## [Your task]
Where in the data does the word "preview" appear? Find those lines and copy them.

Collected data entries
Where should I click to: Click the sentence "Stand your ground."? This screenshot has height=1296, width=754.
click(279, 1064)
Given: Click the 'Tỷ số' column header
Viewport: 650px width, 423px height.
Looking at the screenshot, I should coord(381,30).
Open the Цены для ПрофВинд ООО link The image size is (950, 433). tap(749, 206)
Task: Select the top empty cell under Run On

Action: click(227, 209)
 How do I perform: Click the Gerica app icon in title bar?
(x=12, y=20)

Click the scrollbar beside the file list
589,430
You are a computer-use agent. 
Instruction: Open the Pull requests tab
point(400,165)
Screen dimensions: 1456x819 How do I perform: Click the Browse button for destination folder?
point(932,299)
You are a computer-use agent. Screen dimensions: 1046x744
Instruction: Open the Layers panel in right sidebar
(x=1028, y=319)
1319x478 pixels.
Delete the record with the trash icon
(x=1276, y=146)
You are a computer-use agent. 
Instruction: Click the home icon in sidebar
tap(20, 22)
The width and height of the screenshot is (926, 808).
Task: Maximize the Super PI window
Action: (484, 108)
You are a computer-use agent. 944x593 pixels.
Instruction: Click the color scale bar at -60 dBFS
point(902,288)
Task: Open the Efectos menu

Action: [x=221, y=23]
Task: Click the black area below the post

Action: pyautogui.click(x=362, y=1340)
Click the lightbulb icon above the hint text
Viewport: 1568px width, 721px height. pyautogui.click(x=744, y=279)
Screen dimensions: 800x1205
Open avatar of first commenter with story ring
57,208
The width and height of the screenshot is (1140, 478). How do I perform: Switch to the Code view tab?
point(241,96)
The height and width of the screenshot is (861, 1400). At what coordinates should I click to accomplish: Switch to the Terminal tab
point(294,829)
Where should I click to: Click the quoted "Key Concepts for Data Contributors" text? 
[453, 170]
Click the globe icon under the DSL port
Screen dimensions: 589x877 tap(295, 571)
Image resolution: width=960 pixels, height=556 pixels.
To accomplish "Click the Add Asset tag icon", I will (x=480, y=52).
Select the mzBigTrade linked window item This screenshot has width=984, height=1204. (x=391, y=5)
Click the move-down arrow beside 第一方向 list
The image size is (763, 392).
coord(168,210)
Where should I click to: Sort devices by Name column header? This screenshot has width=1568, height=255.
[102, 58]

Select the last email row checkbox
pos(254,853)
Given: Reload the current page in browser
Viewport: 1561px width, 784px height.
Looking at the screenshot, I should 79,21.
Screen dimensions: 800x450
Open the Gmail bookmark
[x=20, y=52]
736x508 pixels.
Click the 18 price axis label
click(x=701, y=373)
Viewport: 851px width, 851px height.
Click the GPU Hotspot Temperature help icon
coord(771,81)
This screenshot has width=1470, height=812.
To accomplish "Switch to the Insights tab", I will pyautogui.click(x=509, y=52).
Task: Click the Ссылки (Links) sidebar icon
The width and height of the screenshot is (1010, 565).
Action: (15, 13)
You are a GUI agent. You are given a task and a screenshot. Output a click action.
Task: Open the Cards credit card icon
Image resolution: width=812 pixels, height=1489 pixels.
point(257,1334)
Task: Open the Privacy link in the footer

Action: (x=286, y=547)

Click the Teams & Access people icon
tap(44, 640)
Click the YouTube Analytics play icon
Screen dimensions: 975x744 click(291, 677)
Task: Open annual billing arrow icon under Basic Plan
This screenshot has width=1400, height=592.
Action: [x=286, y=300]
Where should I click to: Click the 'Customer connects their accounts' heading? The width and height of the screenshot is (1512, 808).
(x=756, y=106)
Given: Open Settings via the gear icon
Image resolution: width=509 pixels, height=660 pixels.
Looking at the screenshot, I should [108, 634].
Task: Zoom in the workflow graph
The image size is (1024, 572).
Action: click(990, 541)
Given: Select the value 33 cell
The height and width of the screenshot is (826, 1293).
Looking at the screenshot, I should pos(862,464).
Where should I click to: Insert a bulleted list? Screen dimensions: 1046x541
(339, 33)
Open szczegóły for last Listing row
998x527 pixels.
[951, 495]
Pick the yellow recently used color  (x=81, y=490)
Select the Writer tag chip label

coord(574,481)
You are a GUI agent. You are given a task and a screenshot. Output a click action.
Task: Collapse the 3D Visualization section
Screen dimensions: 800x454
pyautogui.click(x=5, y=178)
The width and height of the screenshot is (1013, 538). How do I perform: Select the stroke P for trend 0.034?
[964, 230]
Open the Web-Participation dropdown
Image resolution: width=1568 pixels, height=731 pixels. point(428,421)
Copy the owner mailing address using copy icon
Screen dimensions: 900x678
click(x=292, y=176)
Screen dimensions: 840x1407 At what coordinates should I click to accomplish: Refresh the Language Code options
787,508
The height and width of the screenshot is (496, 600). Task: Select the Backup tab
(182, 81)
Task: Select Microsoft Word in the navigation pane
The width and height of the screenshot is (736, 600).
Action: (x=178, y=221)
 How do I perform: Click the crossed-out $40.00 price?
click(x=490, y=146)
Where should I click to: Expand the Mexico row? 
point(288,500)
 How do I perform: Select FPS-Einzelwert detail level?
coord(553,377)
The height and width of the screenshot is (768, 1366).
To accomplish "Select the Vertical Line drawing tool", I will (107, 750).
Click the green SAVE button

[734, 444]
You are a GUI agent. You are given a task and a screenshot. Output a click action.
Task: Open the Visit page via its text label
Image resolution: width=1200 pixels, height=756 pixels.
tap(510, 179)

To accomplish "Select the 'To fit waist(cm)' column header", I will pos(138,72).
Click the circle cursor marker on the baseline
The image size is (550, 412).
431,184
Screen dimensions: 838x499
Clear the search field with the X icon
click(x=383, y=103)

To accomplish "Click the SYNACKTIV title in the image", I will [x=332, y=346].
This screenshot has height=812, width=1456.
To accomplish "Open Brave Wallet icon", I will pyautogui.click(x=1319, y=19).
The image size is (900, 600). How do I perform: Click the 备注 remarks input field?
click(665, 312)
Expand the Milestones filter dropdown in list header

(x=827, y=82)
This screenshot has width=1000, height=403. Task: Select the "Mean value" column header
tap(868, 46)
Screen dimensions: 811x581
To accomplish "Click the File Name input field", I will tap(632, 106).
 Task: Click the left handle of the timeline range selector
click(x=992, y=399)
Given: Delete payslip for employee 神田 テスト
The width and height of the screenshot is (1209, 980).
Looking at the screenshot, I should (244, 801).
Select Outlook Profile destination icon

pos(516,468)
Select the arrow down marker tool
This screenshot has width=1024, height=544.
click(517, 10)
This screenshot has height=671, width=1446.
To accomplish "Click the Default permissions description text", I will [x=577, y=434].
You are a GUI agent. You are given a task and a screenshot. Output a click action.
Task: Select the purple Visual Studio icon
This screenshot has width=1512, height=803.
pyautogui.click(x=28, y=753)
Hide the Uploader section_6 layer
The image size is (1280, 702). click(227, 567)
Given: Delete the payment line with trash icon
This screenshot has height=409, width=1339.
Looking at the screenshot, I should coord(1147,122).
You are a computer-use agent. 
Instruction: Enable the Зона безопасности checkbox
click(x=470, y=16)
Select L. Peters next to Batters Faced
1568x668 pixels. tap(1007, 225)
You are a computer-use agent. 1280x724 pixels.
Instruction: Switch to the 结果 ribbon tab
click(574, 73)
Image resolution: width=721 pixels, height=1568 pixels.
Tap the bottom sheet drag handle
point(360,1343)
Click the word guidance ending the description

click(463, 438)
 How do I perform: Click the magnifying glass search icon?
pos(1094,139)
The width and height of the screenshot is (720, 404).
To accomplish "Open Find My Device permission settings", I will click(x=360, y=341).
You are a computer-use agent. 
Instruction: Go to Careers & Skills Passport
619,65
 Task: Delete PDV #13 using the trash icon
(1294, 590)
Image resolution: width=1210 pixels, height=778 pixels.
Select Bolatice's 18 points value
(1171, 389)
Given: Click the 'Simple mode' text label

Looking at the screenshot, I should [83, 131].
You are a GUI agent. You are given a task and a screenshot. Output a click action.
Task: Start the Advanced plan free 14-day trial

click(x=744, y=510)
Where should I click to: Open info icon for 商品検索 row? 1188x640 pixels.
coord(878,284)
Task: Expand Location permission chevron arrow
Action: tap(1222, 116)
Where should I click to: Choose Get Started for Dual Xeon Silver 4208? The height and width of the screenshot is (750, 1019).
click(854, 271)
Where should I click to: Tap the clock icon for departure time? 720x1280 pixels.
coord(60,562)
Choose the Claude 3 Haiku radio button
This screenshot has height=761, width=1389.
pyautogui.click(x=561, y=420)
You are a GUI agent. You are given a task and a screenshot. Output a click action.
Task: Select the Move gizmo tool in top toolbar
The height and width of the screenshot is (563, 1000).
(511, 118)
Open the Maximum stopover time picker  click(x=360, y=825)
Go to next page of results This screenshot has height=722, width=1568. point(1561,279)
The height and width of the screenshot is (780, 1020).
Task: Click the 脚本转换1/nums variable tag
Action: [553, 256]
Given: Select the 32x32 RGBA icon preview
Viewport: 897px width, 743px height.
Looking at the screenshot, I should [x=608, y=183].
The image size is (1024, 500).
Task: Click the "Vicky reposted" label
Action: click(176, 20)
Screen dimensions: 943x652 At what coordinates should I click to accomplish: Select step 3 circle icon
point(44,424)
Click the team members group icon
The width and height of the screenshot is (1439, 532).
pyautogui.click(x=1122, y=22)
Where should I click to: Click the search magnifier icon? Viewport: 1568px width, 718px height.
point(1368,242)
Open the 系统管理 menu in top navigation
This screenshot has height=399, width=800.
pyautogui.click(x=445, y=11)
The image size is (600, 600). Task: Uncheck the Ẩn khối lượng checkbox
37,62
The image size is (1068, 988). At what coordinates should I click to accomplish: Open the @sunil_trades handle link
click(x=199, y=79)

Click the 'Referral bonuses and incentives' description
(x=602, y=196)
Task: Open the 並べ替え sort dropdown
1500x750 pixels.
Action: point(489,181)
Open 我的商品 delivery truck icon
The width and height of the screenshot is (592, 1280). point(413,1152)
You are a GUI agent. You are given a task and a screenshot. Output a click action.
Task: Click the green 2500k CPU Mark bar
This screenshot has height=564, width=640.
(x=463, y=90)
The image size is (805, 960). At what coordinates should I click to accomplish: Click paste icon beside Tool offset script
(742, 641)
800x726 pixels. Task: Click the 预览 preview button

## [Response to the task]
Given: Select the 32x32 RGBA icon preview
800x726 pixels. Task: Click the 预览 preview button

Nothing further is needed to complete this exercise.